As opposed to this being a cultural dilution of Gbolohan's roots, this in fact represents his global vision, as his subject, human anthropology, belongs to no single tradition. When a viewer in France encounters something familiar in his work, that recognition is not accidental. It is the result of an artist who has cast his net wide enough to hold many histories at once.


On Institutional Recognition


When institutional recognition came, the World Bank, the National Gallery, it amplified his sense of purpose. "Public collections are like putting your message on a radio station, as opposed to listening through your earphones," he says. "My goal is for people to engage with my work and reflect on the human experience."


When the conversation turns to the Nigerian arts ecosystem, Gbolahan immediately begins with the uncomfortable assertion of engagement with art. There are residencies. There are museums, the Shyllon Museum in Lekki, the Ọ̀pẹ́ Museum, the National Museum in Onikan, the Museum of West African Art in Benin. These, however, largely remain under-visited because the culture of going has not fully taken root.


"Do we have it in us, as a people, to just wake up and say, ‘Let’s go to a museum?’ Is it part of our culture?"


He is not cynical about the answer, only diagnostic. Engagement creates demand. Demand creates delivery. Lagos has already demonstrated this logic: Detty December has driven the proliferation of restaurants, short-term rentals, and nightlife. Applied deliberately to cultural institutions, that same energy could reshape the ecosystem for the generation coming after him. Build the largest museum in the world," he says. "But if society does not engage, what is the point?"

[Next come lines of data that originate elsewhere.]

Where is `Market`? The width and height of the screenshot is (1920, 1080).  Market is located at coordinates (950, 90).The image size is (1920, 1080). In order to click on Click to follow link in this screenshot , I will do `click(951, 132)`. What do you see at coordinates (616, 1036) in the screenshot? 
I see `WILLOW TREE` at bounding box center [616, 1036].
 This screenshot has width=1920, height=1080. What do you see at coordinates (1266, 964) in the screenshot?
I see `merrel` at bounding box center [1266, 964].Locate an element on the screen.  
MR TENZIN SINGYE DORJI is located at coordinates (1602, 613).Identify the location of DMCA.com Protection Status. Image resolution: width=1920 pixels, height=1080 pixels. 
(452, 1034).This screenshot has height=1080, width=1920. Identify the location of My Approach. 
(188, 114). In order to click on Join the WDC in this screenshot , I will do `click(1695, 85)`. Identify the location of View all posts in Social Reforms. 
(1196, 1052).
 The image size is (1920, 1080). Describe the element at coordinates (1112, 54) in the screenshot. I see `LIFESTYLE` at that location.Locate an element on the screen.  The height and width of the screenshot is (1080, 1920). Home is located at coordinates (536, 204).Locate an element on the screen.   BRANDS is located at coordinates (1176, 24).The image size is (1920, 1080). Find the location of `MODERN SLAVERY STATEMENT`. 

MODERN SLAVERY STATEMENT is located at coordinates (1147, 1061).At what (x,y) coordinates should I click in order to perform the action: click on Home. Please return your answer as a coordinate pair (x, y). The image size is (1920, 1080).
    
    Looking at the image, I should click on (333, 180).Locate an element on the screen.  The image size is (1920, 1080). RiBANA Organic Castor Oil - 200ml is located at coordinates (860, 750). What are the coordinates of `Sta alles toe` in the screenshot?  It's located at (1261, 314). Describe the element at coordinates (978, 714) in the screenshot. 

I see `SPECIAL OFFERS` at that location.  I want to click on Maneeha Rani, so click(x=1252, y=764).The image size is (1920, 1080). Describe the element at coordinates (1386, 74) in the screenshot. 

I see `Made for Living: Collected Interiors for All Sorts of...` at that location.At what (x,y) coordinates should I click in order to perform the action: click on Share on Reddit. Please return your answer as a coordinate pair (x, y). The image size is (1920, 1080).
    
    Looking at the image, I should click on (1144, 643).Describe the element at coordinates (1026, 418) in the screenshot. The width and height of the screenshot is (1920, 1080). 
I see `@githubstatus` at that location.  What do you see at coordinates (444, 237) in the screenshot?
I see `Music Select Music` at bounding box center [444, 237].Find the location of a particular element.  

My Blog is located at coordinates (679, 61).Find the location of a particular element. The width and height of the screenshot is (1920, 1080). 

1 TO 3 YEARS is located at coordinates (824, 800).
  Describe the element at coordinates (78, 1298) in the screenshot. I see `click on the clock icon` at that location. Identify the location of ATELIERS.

When asked what he hopes audiences will carry with them from the Blue Woman series, today, a decade from now, a century from now, Gbolahan does not hesitate that he wants the work to function as a window. "A window to see deeply into what it means to be female," he says. "Not necessarily from the opposite sex, even a woman looking at the Blue Woman should see it as a path to self-understanding."


And for the skeptics, the passers-by who stop mid-step and cannot name what they are feeling, he wants the same unresolved question he carries to transfer, gently, to them. "If we refer to earth as Mother Earth, I want to believe that even the opposite sex might understand their own creation by questioning the meaning of this feminine energy. Because at the end of the day, were we not all born by one?"